The Company’s consolidated effective tax rate was 30.4% in 2018Q1, due to lower tax rates enacted with the passage of the Tax Cut and Jobs Act of 2017 partially offset by certain non-deductible merger-related expenses, true-ups to deferred tax assets and holding company expenses that are not deductible for state tax purposes. The Company’s normal effective rate as of March 31, 2018 was 27.52% (19.27% for federal; 8.25% for state).
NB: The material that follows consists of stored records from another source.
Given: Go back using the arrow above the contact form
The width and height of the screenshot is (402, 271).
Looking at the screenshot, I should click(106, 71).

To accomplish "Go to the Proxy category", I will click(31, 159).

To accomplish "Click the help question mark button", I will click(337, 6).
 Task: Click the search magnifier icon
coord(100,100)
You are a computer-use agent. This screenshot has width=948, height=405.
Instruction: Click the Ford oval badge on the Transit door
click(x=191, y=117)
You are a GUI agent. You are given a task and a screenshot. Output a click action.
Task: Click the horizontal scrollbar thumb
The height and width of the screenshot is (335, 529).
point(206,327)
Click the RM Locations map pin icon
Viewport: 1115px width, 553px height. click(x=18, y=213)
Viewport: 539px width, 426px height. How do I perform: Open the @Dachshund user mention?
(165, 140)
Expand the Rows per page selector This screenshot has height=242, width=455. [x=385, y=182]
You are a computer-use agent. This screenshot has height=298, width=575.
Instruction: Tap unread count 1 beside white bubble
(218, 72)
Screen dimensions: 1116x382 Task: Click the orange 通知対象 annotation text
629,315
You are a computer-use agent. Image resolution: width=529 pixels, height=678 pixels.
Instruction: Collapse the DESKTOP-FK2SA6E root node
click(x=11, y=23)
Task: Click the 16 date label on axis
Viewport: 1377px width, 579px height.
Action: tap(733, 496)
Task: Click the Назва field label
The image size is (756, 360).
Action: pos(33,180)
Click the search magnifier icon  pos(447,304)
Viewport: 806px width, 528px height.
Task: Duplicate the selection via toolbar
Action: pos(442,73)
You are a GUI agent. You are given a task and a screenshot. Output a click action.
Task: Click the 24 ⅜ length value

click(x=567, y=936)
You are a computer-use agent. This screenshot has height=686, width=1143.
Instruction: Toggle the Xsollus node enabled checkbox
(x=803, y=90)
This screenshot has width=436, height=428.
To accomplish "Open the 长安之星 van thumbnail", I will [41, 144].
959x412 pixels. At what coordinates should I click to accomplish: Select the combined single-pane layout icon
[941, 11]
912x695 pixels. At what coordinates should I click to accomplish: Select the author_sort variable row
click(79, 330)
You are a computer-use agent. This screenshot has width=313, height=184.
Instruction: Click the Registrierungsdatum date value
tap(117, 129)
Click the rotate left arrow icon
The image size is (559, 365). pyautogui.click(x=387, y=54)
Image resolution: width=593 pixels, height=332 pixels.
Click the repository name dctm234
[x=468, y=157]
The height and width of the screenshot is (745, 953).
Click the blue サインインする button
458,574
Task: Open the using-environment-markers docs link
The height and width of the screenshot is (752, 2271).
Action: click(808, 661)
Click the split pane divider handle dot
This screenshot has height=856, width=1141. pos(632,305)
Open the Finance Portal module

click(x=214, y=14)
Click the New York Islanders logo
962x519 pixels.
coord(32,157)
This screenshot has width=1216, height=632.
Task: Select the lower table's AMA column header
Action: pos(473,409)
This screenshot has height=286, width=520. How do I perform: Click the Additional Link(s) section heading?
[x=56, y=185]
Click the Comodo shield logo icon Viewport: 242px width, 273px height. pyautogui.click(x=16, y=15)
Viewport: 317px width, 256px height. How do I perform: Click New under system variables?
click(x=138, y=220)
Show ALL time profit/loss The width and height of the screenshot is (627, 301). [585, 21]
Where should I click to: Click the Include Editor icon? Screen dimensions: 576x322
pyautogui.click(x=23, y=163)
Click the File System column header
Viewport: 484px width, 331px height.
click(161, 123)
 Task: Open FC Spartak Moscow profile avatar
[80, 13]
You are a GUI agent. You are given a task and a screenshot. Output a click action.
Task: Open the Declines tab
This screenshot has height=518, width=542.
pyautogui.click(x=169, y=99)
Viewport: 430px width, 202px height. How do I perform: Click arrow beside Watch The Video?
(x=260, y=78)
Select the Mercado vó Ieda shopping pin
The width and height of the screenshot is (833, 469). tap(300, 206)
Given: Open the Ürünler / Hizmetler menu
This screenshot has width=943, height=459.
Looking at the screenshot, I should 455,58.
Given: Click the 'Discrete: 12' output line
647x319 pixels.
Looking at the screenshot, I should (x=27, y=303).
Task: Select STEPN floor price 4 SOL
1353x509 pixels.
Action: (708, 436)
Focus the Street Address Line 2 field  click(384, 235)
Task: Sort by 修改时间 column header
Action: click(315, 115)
The Company’s consolidated effective tax rate was 111.48% in 2017Q4 due to $2.7 million in additional income tax expense from the revaluation of deferred tax assets as a result of the reduction in the corporate income tax rate of the Tax Cuts and Jobs Act and 38.2% in 2017Q1.  

Balance Sheet
Total assets increased $171.0 million, or 12.2%, to $1.6 billion at 2018Q1 compared to total assets of $1.4 billion at 2017Q4 primarily as a result of the acquisition of County First. Cash and cash equivalents increased $19.0 million, or 123.5%, to $34.5 million and total securities increased $1.7 million, to $169.2 million. Gross loans increased 11.3% or $129.6 million from $1,150.0 million at 2017Q4 to $1,279.7 million at 2018Q1, primarily due to the merger.  The Bank acquired $144.1 million of County First principal loan balances on January 1, 2018. During the first quarter of 2018, there were several County First relationships that the Company encouraged to seek other financing. This contributed to a decrease in the first quarter of $12.3 million in acquired principal balances. Net growth of the Bank’s legacy portfolio was $781,000 with commercial real estate growing $17.4 million at an annual rate of 9.6%, substantially offset by payoffs of other commercial legacy loans primarily from customer sales of underlying collateral.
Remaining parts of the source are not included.